**THE PROBLEM**
Print all the data, keeping every line exactly as it is.

**DATASET RECORDS**
--

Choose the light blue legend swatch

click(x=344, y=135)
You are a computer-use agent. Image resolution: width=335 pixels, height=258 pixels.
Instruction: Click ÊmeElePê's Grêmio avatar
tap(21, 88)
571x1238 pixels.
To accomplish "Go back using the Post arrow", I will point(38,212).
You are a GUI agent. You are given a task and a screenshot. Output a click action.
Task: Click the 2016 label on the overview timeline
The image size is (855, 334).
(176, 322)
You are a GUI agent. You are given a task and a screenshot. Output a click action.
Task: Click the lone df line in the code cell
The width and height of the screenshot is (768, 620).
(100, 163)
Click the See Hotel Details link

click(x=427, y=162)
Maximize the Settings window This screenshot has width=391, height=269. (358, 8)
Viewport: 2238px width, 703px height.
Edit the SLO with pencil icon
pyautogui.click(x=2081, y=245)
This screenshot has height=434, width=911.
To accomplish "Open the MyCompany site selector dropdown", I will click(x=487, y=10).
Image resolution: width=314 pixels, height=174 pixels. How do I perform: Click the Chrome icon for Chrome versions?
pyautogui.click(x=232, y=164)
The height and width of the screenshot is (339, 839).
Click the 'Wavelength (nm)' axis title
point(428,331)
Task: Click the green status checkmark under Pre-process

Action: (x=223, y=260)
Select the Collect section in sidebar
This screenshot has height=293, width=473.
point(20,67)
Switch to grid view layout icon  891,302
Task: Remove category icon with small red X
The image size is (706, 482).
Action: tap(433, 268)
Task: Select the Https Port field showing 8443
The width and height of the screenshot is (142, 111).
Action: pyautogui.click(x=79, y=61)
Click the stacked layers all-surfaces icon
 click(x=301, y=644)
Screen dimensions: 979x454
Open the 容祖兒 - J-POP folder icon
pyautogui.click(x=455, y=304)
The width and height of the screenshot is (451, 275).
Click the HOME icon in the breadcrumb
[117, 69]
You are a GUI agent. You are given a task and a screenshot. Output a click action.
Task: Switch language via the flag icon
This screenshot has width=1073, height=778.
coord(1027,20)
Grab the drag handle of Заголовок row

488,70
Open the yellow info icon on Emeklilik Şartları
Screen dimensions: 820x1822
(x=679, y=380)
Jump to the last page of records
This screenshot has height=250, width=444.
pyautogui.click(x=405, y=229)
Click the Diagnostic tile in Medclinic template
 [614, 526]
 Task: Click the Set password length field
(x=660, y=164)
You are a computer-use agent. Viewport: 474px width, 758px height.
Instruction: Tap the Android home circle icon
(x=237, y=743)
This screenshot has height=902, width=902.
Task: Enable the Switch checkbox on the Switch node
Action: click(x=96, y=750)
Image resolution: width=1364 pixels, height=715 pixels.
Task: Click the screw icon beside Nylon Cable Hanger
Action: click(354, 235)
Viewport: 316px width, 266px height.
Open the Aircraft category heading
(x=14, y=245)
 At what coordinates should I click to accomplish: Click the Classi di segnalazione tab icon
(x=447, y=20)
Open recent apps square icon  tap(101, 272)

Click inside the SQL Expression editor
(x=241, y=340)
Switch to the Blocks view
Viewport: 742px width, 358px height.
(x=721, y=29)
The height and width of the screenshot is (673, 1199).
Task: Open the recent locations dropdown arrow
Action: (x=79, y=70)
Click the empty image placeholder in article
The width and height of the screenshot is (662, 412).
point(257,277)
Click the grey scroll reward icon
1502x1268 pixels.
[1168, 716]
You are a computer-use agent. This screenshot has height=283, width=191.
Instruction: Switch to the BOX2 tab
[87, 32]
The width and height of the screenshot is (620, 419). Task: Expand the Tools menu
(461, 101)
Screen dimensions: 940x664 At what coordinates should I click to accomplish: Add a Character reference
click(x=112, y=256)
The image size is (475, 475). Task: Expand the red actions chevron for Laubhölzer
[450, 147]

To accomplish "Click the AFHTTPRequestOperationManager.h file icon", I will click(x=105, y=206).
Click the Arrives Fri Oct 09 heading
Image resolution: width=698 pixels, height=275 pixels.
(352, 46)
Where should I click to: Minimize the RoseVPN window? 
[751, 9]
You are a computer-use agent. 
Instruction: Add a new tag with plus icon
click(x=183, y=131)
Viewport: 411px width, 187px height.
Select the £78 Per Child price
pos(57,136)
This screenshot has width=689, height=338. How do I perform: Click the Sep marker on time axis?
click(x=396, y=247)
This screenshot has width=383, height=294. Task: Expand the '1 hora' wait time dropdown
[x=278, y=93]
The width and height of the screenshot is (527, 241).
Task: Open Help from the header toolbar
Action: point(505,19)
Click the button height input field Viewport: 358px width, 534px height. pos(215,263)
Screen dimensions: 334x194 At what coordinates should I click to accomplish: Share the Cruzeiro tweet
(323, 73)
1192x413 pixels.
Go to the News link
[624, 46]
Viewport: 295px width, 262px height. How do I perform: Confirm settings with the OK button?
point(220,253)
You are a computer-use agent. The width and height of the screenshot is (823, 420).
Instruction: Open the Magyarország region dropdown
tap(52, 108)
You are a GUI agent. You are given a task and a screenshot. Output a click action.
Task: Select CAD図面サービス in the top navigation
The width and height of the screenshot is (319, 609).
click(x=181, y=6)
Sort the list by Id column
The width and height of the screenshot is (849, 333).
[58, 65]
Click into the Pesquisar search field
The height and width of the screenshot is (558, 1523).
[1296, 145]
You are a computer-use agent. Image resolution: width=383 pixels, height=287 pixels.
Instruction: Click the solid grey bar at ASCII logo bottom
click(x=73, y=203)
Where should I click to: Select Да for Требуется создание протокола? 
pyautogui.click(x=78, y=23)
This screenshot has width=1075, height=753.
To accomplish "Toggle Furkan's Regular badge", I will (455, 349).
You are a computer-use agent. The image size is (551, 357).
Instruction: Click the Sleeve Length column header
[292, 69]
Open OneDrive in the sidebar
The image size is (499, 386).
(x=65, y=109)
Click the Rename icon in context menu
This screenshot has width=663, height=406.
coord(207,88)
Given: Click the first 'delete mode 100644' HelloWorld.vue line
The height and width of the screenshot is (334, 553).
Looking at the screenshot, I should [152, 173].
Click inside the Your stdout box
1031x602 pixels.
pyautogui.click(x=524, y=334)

--

**ANSWER FOR THIS EXERCISE**
Choose the light blue legend swatch

click(x=344, y=135)
You are a computer-use agent. Image resolution: width=335 pixels, height=258 pixels.
Instruction: Click ÊmeElePê's Grêmio avatar
tap(21, 88)
571x1238 pixels.
To accomplish "Go back using the Post arrow", I will point(38,212).
You are a GUI agent. You are given a task and a screenshot. Output a click action.
Task: Click the 2016 label on the overview timeline
The image size is (855, 334).
(176, 322)
You are a GUI agent. You are given a task and a screenshot. Output a click action.
Task: Click the lone df line in the code cell
The width and height of the screenshot is (768, 620).
(100, 163)
Click the See Hotel Details link

click(x=427, y=162)
Maximize the Settings window This screenshot has width=391, height=269. (358, 8)
Viewport: 2238px width, 703px height.
Edit the SLO with pencil icon
pyautogui.click(x=2081, y=245)
This screenshot has height=434, width=911.
To accomplish "Open the MyCompany site selector dropdown", I will click(x=487, y=10).
Image resolution: width=314 pixels, height=174 pixels. How do I perform: Click the Chrome icon for Chrome versions?
pyautogui.click(x=232, y=164)
The height and width of the screenshot is (339, 839).
Click the 'Wavelength (nm)' axis title
point(428,331)
Task: Click the green status checkmark under Pre-process

Action: (x=223, y=260)
Select the Collect section in sidebar
This screenshot has height=293, width=473.
point(20,67)
Switch to grid view layout icon  891,302
Task: Remove category icon with small red X
The image size is (706, 482).
Action: tap(433, 268)
Task: Select the Https Port field showing 8443
The width and height of the screenshot is (142, 111).
Action: pyautogui.click(x=79, y=61)
Click the stacked layers all-surfaces icon
 click(x=301, y=644)
Screen dimensions: 979x454
Open the 容祖兒 - J-POP folder icon
pyautogui.click(x=455, y=304)
The width and height of the screenshot is (451, 275).
Click the HOME icon in the breadcrumb
[117, 69]
You are a GUI agent. You are given a task and a screenshot. Output a click action.
Task: Switch language via the flag icon
This screenshot has width=1073, height=778.
coord(1027,20)
Grab the drag handle of Заголовок row

488,70
Open the yellow info icon on Emeklilik Şartları
Screen dimensions: 820x1822
(x=679, y=380)
Jump to the last page of records
This screenshot has height=250, width=444.
pyautogui.click(x=405, y=229)
Click the Diagnostic tile in Medclinic template
 [614, 526]
 Task: Click the Set password length field
(x=660, y=164)
You are a computer-use agent. Viewport: 474px width, 758px height.
Instruction: Tap the Android home circle icon
(x=237, y=743)
This screenshot has height=902, width=902.
Task: Enable the Switch checkbox on the Switch node
Action: click(x=96, y=750)
Image resolution: width=1364 pixels, height=715 pixels.
Task: Click the screw icon beside Nylon Cable Hanger
Action: click(354, 235)
Viewport: 316px width, 266px height.
Open the Aircraft category heading
(x=14, y=245)
 At what coordinates should I click to accomplish: Click the Classi di segnalazione tab icon
(x=447, y=20)
Open recent apps square icon  tap(101, 272)

Click inside the SQL Expression editor
(x=241, y=340)
Switch to the Blocks view
Viewport: 742px width, 358px height.
(x=721, y=29)
The height and width of the screenshot is (673, 1199).
Task: Open the recent locations dropdown arrow
Action: (x=79, y=70)
Click the empty image placeholder in article
The width and height of the screenshot is (662, 412).
point(257,277)
Click the grey scroll reward icon
1502x1268 pixels.
[1168, 716]
You are a computer-use agent. This screenshot has height=283, width=191.
Instruction: Switch to the BOX2 tab
[87, 32]
The width and height of the screenshot is (620, 419). Task: Expand the Tools menu
(461, 101)
Screen dimensions: 940x664 At what coordinates should I click to accomplish: Add a Character reference
click(x=112, y=256)
The image size is (475, 475). Task: Expand the red actions chevron for Laubhölzer
[450, 147]

To accomplish "Click the AFHTTPRequestOperationManager.h file icon", I will click(x=105, y=206).
Click the Arrives Fri Oct 09 heading
Image resolution: width=698 pixels, height=275 pixels.
(352, 46)
Where should I click to: Minimize the RoseVPN window? 
[751, 9]
You are a computer-use agent. 
Instruction: Add a new tag with plus icon
click(x=183, y=131)
Viewport: 411px width, 187px height.
Select the £78 Per Child price
pos(57,136)
This screenshot has width=689, height=338. How do I perform: Click the Sep marker on time axis?
click(x=396, y=247)
This screenshot has width=383, height=294. Task: Expand the '1 hora' wait time dropdown
[x=278, y=93]
The width and height of the screenshot is (527, 241).
Task: Open Help from the header toolbar
Action: point(505,19)
Click the button height input field Viewport: 358px width, 534px height. pos(215,263)
Screen dimensions: 334x194 At what coordinates should I click to accomplish: Share the Cruzeiro tweet
(323, 73)
1192x413 pixels.
Go to the News link
[624, 46]
Viewport: 295px width, 262px height. How do I perform: Confirm settings with the OK button?
point(220,253)
You are a computer-use agent. The width and height of the screenshot is (823, 420).
Instruction: Open the Magyarország region dropdown
tap(52, 108)
You are a GUI agent. You are given a task and a screenshot. Output a click action.
Task: Select CAD図面サービス in the top navigation
The width and height of the screenshot is (319, 609).
click(x=181, y=6)
Sort the list by Id column
The width and height of the screenshot is (849, 333).
[58, 65]
Click into the Pesquisar search field
The height and width of the screenshot is (558, 1523).
[1296, 145]
You are a computer-use agent. Image resolution: width=383 pixels, height=287 pixels.
Instruction: Click the solid grey bar at ASCII logo bottom
click(x=73, y=203)
Where should I click to: Select Да for Требуется создание протокола? 
pyautogui.click(x=78, y=23)
This screenshot has width=1075, height=753.
To accomplish "Toggle Furkan's Regular badge", I will (455, 349).
You are a computer-use agent. The image size is (551, 357).
Instruction: Click the Sleeve Length column header
[292, 69]
Open OneDrive in the sidebar
The image size is (499, 386).
(x=65, y=109)
Click the Rename icon in context menu
This screenshot has width=663, height=406.
coord(207,88)
Given: Click the first 'delete mode 100644' HelloWorld.vue line
The height and width of the screenshot is (334, 553).
Looking at the screenshot, I should [152, 173].
Click inside the Your stdout box
1031x602 pixels.
pyautogui.click(x=524, y=334)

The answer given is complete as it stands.